Records for this task

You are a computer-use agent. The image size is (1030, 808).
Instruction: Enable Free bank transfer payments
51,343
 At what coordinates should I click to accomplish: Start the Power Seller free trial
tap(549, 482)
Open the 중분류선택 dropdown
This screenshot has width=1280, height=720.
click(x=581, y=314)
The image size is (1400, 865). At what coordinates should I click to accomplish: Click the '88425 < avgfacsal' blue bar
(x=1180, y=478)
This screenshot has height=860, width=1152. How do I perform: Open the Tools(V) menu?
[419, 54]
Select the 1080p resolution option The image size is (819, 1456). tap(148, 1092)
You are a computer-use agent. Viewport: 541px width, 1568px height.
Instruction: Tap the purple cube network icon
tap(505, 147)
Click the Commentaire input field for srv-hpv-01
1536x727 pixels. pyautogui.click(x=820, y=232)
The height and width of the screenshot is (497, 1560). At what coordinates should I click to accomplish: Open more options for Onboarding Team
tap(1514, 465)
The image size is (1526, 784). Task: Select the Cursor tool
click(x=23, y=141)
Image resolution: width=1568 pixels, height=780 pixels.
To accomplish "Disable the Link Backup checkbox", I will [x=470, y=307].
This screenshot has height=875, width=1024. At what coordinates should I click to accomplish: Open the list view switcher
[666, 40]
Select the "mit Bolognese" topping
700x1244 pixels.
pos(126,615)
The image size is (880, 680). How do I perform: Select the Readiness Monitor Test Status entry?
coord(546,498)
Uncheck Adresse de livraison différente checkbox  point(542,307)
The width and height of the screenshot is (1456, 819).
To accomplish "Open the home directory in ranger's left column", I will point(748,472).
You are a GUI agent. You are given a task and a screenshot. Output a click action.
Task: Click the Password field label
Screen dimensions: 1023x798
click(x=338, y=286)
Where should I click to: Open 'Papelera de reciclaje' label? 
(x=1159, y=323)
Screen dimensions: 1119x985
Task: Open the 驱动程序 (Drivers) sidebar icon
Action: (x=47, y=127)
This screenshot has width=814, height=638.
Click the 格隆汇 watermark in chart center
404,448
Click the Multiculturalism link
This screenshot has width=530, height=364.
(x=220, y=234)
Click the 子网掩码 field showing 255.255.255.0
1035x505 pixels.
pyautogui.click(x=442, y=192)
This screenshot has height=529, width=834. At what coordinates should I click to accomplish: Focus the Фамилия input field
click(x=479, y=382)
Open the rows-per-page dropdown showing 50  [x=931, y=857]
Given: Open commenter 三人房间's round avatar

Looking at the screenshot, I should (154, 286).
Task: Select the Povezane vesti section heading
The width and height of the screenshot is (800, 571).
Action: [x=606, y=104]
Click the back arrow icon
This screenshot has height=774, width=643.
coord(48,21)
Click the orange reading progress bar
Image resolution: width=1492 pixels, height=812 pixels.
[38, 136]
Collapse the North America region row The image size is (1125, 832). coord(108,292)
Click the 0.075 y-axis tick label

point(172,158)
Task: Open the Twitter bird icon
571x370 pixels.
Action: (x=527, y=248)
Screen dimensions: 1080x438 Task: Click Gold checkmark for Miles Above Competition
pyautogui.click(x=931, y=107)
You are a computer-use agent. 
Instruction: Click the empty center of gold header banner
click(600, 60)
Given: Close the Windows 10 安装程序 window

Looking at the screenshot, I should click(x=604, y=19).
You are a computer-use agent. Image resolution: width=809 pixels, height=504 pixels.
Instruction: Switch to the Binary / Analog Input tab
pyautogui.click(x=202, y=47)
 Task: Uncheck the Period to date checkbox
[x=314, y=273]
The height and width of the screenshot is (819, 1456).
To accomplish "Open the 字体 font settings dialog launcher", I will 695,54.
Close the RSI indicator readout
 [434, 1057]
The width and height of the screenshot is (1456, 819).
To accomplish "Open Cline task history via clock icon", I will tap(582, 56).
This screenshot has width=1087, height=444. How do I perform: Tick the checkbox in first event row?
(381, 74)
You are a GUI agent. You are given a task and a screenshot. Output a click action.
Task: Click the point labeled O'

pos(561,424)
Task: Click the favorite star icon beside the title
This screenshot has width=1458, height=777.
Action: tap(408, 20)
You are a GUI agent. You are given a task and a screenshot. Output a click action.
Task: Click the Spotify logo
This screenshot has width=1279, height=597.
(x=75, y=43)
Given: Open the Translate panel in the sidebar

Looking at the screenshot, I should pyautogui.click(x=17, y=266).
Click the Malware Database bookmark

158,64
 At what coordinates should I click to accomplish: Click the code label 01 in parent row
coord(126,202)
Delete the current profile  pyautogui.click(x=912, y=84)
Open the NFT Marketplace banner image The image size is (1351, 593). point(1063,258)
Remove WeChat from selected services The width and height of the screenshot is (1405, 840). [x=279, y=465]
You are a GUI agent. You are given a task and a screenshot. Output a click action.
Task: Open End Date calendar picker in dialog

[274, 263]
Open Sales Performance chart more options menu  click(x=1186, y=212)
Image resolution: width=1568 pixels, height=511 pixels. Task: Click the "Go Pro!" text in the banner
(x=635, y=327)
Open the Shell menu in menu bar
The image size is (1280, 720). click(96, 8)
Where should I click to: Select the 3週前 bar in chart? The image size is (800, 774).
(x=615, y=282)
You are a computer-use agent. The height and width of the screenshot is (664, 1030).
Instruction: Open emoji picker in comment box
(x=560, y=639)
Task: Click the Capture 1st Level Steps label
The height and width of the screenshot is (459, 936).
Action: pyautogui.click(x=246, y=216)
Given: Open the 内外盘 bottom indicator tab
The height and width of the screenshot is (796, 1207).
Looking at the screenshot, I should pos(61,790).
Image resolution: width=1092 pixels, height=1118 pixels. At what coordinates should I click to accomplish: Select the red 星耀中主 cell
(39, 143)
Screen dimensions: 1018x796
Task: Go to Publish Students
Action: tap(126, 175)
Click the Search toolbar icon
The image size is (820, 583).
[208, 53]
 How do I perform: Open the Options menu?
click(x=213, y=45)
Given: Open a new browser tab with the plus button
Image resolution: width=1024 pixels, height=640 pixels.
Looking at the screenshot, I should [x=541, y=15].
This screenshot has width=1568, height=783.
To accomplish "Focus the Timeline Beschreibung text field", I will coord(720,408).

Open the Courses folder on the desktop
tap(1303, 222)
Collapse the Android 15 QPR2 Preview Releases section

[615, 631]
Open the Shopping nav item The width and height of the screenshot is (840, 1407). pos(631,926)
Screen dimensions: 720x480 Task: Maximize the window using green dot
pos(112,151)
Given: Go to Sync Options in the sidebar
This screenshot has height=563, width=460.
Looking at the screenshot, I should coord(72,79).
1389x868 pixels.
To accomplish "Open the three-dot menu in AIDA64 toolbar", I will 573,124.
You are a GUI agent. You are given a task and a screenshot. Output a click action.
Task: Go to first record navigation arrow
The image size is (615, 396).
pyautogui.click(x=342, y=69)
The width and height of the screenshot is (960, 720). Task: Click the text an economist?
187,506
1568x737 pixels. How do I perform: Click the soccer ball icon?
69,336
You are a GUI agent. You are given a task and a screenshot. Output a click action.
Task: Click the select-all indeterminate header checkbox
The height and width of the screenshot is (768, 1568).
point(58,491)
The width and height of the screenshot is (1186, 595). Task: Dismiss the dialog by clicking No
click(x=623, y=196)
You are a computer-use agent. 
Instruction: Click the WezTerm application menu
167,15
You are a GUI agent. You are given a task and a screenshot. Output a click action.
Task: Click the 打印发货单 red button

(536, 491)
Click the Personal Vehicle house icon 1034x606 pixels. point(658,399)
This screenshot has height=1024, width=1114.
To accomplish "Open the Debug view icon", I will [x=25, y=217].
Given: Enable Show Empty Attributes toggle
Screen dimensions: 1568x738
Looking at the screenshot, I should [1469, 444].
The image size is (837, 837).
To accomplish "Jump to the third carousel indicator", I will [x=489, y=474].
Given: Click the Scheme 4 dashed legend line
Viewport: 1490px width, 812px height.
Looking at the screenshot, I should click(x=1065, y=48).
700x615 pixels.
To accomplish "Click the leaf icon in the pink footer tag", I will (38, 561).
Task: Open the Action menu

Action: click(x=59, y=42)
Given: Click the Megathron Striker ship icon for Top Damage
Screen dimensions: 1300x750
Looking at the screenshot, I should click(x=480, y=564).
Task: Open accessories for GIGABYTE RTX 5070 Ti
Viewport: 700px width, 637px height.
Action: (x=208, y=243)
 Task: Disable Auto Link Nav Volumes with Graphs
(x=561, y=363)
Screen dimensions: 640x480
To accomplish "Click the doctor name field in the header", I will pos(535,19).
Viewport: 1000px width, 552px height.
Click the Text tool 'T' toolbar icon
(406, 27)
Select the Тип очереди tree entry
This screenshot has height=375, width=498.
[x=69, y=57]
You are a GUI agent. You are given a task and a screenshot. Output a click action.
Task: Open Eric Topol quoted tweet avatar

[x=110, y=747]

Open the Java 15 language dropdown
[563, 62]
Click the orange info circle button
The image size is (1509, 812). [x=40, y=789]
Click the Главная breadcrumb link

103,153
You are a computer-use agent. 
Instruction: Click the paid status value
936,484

Work instructions
Format the rows from the first line through the line containing "click(x=338, y=286)" as a numbered list, one line per item, with both ends included and blank lines omitted.

Task output
1. You are a computer-use agent. The image size is (1030, 808).
2. Instruction: Enable Free bank transfer payments
3. 51,343
4.  At what coordinates should I click to accomplish: Start the Power Seller free trial
5. tap(549, 482)
6. Open the 중분류선택 dropdown
7. This screenshot has width=1280, height=720.
8. click(x=581, y=314)
9. The image size is (1400, 865). At what coordinates should I click to accomplish: Click the '88425 < avgfacsal' blue bar
10. (x=1180, y=478)
11. This screenshot has height=860, width=1152. How do I perform: Open the Tools(V) menu?
12. [419, 54]
13. Select the 1080p resolution option The image size is (819, 1456). tap(148, 1092)
14. You are a computer-use agent. Viewport: 541px width, 1568px height.
15. Instruction: Tap the purple cube network icon
16. tap(505, 147)
17. Click the Commentaire input field for srv-hpv-01
18. 1536x727 pixels. pyautogui.click(x=820, y=232)
19. The height and width of the screenshot is (497, 1560). At what coordinates should I click to accomplish: Open more options for Onboarding Team
20. tap(1514, 465)
21. The image size is (1526, 784). Task: Select the Cursor tool
22. click(x=23, y=141)
23. Image resolution: width=1568 pixels, height=780 pixels.
24. To accomplish "Disable the Link Backup checkbox", I will [x=470, y=307].
25. This screenshot has height=875, width=1024. At what coordinates should I click to accomplish: Open the list view switcher
26. [666, 40]
27. Select the "mit Bolognese" topping
28. 700x1244 pixels.
29. pos(126,615)
30. The image size is (880, 680). How do I perform: Select the Readiness Monitor Test Status entry?
31. coord(546,498)
32. Uncheck Adresse de livraison différente checkbox  point(542,307)
33. The width and height of the screenshot is (1456, 819).
34. To accomplish "Open the home directory in ranger's left column", I will point(748,472).
35. You are a GUI agent. You are given a task and a screenshot. Output a click action.
36. Task: Click the Password field label
37. Screen dimensions: 1023x798
38. click(x=338, y=286)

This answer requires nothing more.